I see more and more clearly where these areas overlap. Fortunately, plenty has been written about those crossovers as well.

Drawing of three subject areas combined so you can see how they overlap.
Drawing of three subject areas combined so you can see how they overlap.

Designing services: service design

This is, of course, a bit of a home game. This blog is full of all kinds of methods, case histories and also a bit of theory on how to design services, how to test them with users, and how to include your organization. In the blog “The Structure of Research”, for example, I summarized 99 blogs about our design research team at the Executive Agency of Education and how we proceeded.

It is a feast of recognition to dive into the literature on this topic. Most of what I learned in practice helps me so reading about it instantly clicks. If you like to brush up on some theoretical background as well, here are a few of my favorites:

  • Usability engineering by Jakob Nielsen from 1985, classic!
  • Frame innovation by Kees Dorst, 2015. The first design book I ever read: 5 stars.
  • The Service Design Network: not a book, but an interactive network with many resources, by founder Birgit Mager.
  • This is service design by Marc Stickdorn from 2011.
  • And my favorite book: Good services by Lou Downe from 2019.
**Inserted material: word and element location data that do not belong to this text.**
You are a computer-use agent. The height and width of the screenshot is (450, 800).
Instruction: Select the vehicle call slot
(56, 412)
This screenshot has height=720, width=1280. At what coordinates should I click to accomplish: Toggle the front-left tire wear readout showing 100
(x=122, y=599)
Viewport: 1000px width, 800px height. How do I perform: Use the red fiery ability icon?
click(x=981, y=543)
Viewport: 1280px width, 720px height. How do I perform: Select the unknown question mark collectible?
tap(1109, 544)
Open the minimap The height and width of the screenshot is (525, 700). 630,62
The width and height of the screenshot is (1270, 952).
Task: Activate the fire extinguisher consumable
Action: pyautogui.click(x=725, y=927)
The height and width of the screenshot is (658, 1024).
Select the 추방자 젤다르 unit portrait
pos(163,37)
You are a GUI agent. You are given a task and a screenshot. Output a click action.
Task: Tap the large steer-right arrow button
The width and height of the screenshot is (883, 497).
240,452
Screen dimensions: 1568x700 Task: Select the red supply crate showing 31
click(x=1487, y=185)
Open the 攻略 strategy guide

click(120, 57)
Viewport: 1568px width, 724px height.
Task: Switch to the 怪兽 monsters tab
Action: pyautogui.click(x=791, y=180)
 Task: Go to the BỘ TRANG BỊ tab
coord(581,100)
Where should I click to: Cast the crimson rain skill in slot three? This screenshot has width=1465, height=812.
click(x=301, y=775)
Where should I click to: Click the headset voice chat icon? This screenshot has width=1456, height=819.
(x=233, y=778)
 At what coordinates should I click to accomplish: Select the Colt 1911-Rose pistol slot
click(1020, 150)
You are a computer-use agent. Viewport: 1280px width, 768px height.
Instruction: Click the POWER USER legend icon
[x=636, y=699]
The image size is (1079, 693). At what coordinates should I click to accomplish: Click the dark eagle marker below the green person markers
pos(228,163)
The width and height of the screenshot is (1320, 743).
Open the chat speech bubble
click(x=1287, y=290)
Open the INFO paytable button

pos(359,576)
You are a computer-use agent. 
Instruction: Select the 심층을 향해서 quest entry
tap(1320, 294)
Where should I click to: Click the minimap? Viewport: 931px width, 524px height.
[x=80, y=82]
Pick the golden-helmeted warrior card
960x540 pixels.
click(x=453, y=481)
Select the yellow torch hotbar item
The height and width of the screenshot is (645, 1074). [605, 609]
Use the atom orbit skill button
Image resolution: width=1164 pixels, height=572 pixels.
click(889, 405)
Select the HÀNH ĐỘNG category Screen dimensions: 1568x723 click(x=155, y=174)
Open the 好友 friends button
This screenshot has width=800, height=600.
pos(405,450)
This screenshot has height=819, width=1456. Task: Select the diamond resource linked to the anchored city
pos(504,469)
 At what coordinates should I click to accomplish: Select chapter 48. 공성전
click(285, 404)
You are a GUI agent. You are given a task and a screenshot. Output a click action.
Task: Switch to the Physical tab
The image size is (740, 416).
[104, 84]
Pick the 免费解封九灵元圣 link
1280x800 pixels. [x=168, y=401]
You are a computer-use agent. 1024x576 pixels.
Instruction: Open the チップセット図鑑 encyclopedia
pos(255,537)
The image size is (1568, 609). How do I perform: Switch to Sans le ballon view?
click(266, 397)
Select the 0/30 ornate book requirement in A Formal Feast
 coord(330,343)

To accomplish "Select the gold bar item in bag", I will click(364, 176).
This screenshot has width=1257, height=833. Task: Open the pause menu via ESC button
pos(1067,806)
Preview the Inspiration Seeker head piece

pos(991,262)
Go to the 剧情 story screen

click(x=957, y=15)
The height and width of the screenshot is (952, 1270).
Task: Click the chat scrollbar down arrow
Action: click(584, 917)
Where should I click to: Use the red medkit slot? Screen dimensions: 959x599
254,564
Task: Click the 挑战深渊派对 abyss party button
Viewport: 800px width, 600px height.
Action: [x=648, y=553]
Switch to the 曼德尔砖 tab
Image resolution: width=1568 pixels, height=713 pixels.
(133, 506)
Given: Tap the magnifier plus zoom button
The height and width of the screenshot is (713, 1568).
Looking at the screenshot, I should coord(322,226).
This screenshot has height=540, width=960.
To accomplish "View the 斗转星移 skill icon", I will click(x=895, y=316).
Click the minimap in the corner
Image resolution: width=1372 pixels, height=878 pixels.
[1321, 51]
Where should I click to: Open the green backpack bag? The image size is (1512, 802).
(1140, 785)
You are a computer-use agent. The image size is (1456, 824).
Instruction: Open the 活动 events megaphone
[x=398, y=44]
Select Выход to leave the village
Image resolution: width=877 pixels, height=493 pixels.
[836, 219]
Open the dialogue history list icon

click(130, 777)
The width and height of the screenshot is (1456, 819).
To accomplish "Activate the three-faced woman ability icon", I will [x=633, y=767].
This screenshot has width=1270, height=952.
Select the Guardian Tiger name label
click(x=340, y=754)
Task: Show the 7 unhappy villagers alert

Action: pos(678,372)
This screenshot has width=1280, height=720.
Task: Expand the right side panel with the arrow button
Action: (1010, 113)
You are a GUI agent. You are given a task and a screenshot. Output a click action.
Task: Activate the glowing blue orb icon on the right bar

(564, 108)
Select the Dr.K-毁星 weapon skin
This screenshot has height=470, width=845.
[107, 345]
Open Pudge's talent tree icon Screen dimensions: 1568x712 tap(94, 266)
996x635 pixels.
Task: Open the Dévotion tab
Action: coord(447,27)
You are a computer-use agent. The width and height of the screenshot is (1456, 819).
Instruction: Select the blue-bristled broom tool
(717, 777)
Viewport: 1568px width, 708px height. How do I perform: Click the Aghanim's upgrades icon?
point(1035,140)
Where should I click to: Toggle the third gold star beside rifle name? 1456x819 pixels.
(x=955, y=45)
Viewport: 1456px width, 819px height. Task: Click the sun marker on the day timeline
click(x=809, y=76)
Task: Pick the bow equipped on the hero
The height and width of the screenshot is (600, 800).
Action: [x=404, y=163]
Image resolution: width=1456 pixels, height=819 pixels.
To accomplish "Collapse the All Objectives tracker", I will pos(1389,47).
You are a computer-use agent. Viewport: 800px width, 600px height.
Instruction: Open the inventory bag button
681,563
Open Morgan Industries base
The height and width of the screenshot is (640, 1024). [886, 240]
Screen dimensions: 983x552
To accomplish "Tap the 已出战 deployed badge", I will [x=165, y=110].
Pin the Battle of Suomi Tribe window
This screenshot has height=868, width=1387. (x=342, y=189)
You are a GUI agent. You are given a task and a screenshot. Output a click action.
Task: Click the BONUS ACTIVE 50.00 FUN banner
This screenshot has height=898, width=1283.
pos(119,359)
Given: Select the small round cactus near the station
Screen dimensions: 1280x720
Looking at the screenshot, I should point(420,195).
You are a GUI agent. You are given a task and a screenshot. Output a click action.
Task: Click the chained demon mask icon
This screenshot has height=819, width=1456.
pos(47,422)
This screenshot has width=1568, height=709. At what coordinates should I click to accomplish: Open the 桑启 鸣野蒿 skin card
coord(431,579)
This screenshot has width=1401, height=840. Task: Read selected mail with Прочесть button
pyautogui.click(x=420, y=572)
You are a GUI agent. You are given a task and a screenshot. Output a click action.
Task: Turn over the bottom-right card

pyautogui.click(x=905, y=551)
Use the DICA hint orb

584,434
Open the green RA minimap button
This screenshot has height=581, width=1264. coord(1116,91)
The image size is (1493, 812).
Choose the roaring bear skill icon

Where government and service research overlap

At the Fronteers in Service conference in June, I realized that the services field is quite commercial. It is also a subfield of Marketing, so that makes sense. Still, there is a “public services” branch. In January, I was at CTF to learn more about services, and was put on the trail of public service logic:

An important part of combining these two fields of study is that I properly define what “public service” is. I want to do that by reading more about public value and how it is viewed. Next, I want to look at what government service within the large rubric of public service means. And so I will also have to define what a public service provider is. This is what I will be working on this fall.

Design in government

I discover that there are two major streams here:

  1. policy design: designing policy. For example, what the Danish Design Center like Christian Bason writes about it in 2017’s Leading public design.
  2. service design in government: designing government services. For example, Digital transformation at scale, why the strategy is delivery by Andrew Greenway from 2018 who describes from the UK government how they go about creating (often digital) services.

I find that second movement particularly interesting, but realize that I overlap with policy design and must relate to it. In the Netherlands, policy and implementation/ service delivery is quite separated at the national level, but in other countries (or in our local governments) this is much less the case.

I also enjoy reading about the rise of service teams in government, internationally. And I want to know what they are up against and what has helped them make government services that are good for people. So I also cannot escape delving into organizational dynamics and growth.

But first: what is the next step?

The above exploration and all these reading views will have a place in my second article. With this conceptual piece, I will give the rest of my research a good framework, I will have some working definitions which help me be clear and unambiguous, and all of that together can later nicely be the second chapter of the dissertation.